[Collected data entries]
_____
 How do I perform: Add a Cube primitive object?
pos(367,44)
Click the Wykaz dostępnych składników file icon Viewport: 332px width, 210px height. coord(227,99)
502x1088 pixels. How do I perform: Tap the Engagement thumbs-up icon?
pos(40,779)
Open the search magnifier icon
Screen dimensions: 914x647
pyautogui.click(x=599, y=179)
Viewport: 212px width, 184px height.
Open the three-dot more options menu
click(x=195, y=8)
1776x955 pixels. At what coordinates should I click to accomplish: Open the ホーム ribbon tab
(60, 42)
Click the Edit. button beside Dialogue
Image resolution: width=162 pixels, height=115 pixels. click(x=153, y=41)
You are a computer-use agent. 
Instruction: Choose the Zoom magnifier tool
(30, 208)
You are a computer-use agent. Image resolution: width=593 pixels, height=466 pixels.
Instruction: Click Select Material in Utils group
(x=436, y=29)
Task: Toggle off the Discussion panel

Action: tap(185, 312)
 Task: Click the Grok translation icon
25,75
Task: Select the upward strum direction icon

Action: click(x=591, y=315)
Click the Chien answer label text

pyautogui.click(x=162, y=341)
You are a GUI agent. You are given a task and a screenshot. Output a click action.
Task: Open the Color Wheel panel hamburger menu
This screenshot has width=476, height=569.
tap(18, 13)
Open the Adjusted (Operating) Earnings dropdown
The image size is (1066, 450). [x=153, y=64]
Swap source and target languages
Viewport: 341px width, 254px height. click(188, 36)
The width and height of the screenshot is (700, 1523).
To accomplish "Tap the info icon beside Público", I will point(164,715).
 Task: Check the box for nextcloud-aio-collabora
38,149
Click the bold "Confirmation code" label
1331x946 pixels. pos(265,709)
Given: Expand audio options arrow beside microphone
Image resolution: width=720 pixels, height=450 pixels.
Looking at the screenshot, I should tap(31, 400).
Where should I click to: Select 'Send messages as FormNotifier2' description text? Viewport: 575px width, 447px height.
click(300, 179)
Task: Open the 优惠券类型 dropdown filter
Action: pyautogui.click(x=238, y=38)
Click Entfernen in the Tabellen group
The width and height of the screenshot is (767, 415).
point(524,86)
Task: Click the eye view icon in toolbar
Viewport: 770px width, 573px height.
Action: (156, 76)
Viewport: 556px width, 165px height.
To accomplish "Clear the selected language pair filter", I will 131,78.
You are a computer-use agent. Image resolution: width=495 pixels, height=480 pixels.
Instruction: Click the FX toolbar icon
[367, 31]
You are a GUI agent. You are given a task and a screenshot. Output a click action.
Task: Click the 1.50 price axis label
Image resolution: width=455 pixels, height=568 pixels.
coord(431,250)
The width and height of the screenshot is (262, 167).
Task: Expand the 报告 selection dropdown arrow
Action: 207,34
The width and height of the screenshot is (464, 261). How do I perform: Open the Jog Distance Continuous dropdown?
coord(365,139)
_____
- [Problem to work on]: Your answer should consist of every line from the entries that holds "computer".

- [Answer for the task]:
You are a computer-use agent. 
You are a computer-use agent. Image resolution: width=593 pixels, height=466 pixels.
You are a computer-use agent. Image resolution: width=495 pixels, height=480 pixels.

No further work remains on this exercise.